Relationship jokes
What's the difference between orphans and girlfriends? I don't have 100 girlfriends locked in my basement.
I like my women how I like my wine.
Aged 9 years and lives in the basement.
Q: How do you know a wishing well works?
A: If your mother-in-law falls down it.
A man wakes up from his operation, and the doctor says, "I have bad news and good news, what do you want to hear first?"
The man says, "Bad," so the doctor says, "During the surgery, your girlfriend decided to leave a message that she’s leaving you for another man."
The man says, "What’s the good then?" And the doctor says, "I’m picking her up at 7."

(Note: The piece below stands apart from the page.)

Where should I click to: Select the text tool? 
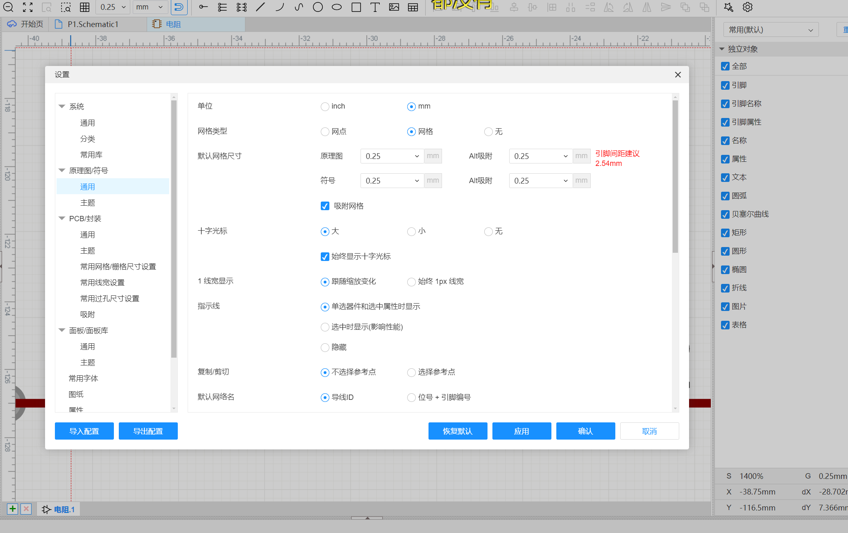pyautogui.click(x=375, y=7)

What do you call a lesbian with braces? A box cutter.
Memes
What does a lesbian bring on the second date?
A U-Haul.
Dad: Hey son, wanna hear a joke?
Son: Sure thing, dad!
Dad: Your mother and I are getting a divorce. She found out that I was sleeping with the neighbor's dog!

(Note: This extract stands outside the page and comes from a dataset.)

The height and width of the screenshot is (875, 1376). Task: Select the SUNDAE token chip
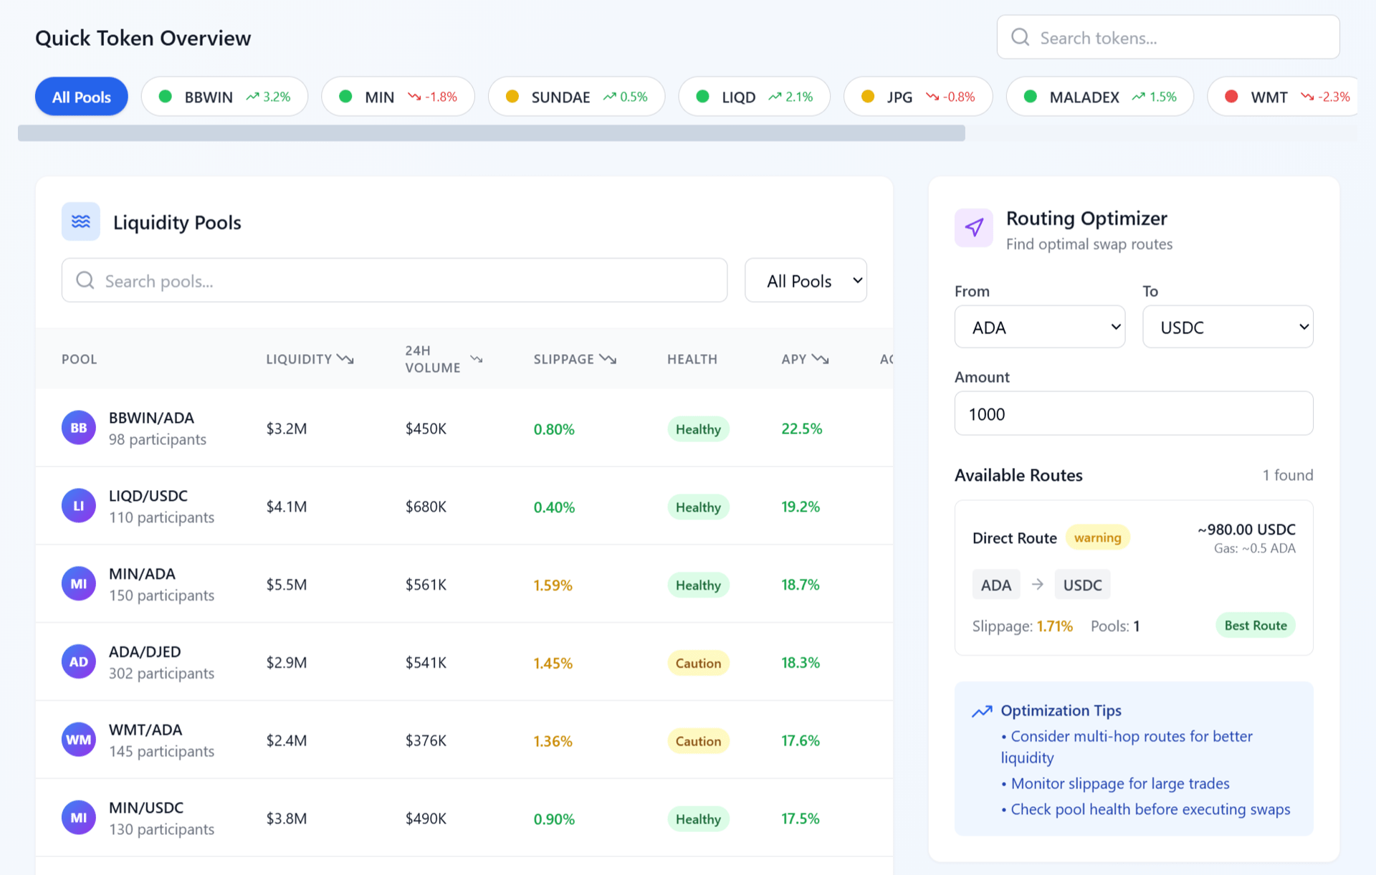click(576, 97)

Son: I don't get the joke, dad.
Dad: It's my life, son! My life is the joke.
My math teacher keeps telling me to find his x. It's kinda creepy.
My wife told me she'll slam my head on the keyboard if I don't get off the computer. I'm not too worried, I think she's joking.
Rizz
Are you a basketball hoop? 'Cause I want to put my balls in you.

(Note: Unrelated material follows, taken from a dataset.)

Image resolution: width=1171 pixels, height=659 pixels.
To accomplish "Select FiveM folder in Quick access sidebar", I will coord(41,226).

Are you a photo biographer? 'Cause I can picture us together.
I told my new girlfriend that my mother is deaf.
So she would have to speak loudly and slowly.
I told my mother that my new girlfriend is disabled. Now we wait.
A new drug has been developed for lesbians with depression.
It’s called Trycoxagain.
My girlfriend just broke up with me for talking about video games too much. What a stupid thing to Fallout 4.
A good woman is like a good cup of coffee, especially when it’s strong and hot with a little bit of cream in it.
What do women and pools have in common?
They both cost a lot of money to maintain for the amount of time you’re inside of them.
Roses are red. Lemons are sour. Open your legs, so I can devour.
It’s the World Cup Final, and a man makes his way to his seat right next to the pitch. He sits down, noticing that the seat next to him is empty. He leans over and asks his neighbor if someone will be sitting there. “No,” says the neighbor. “The seat is empty.” “This is incredible,” said the man. “Who in their right mind would have a seat like this for the Final and not use it?” The neighbor says, “Well, actually the seat belongs to me. I was supposed to come with my wife, but she passed away. This is the first World Cup Final we haven’t been to together since we got married.” “Oh, I’m so sorry to hear that. That’s terrible... But couldn’t you find someone else, a friend, relative or even a neighbor to take her seat?” The man shakes his head. “No,” he says. “They’re all at the funeral.”
At the restaurant, the waitress starts flirting with me. "She must have COVID," my wife said. "Why?" I asked. "'Cause she clearly has no taste." She responded.
What's the difference between you and a fridge? The fridge doesn't moan when I put my meat in.
What's the difference between my sister and my phone? I don't give a damn if my phone dies.